Bauerlein believes electronic messaging and social-networking (Twitter, MySpace, Facebook, etc.) have contributed to the problem, as these digital tools allow young people to remain entirely focused on themselves and their peers. Kids communicate with friends 24 hours a day about every trivial detail of their lives, Bauerlein said. This immersion in the adolescent world is preventing young people from growing up, he suggested.
In addition, Bauerlein pointed out that constant texting, with its simple sentences and peculiar grammar, has reduced this generations' capacity to write cogent arguments, read dense texts and in general perform well as students. As many as 55% of high school students study or read no more than one hour per week, he added.
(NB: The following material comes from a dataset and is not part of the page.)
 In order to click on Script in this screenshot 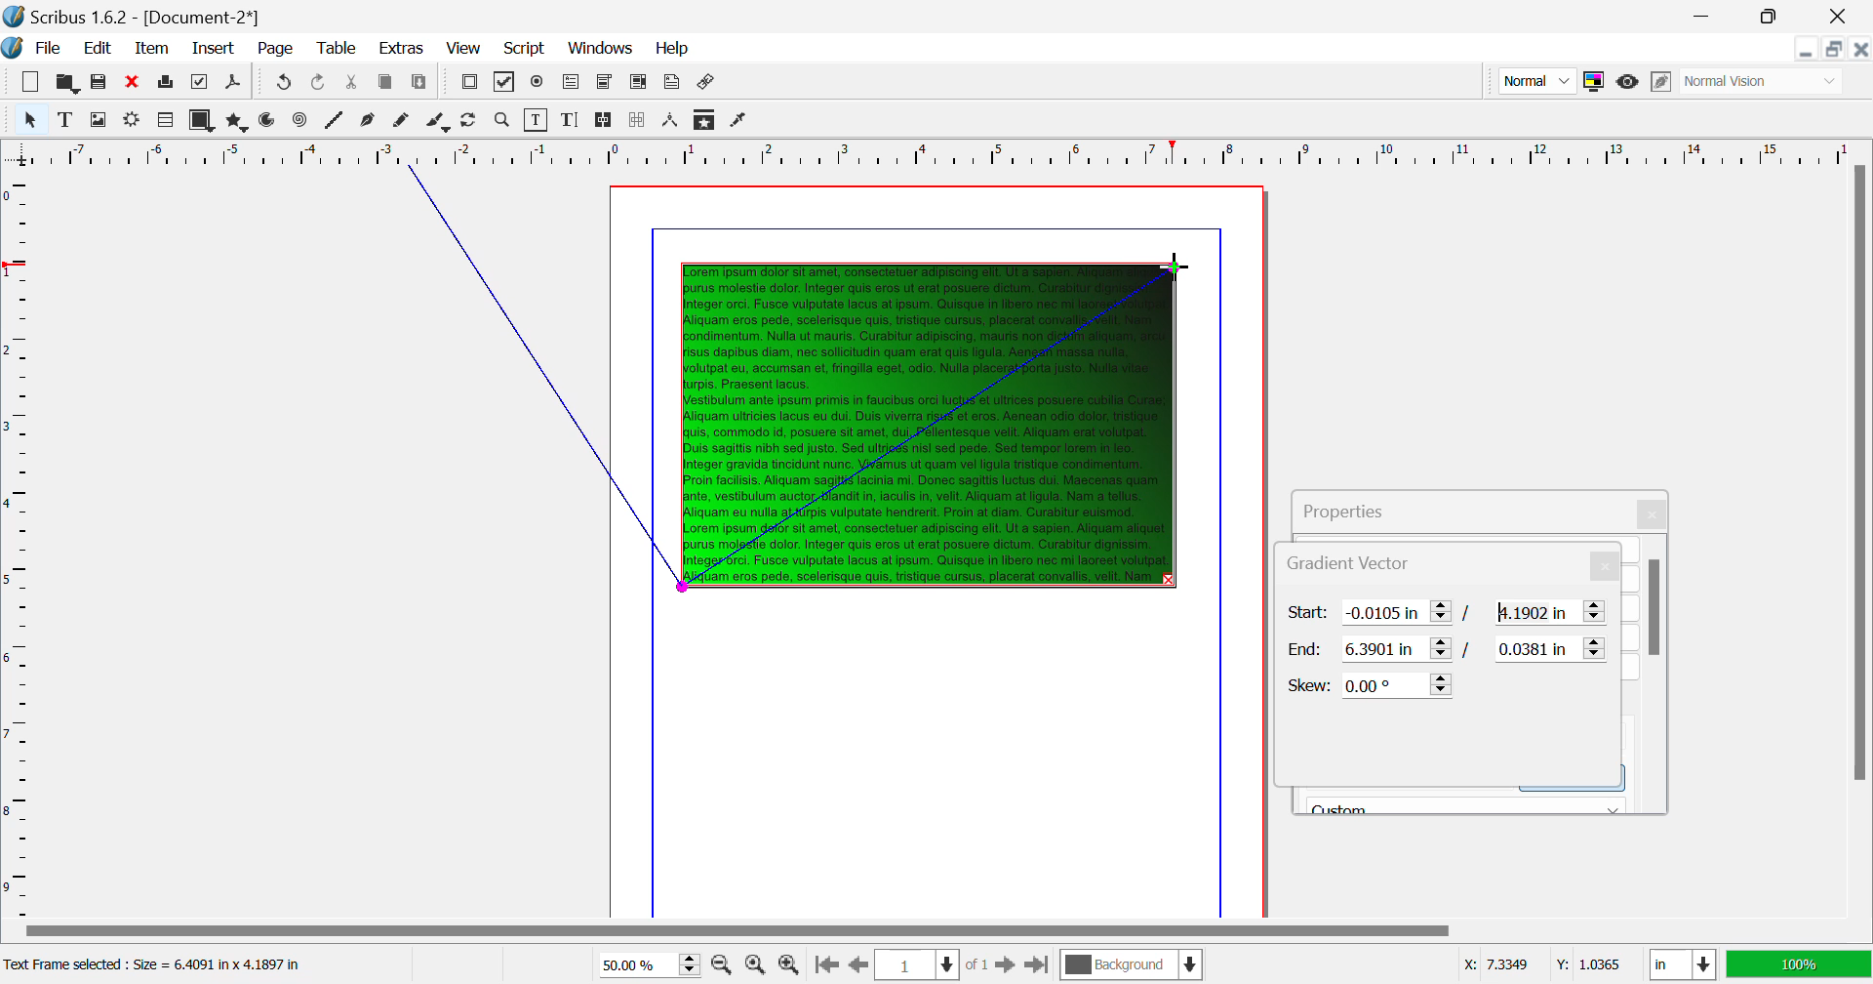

Bauerlein also expressed concern over statistics that show the number of young Americans majoring in science, math and technology has dropped over the last 20 years. A larger number of foreign born students are now seeking advanced degrees in these subjects, he said. This dramatic shift will eventually cause the United States to lose its intellectual edge to other nations, such as China and India, and ultimately diminish the country's economic power as well, Bauerlein warned.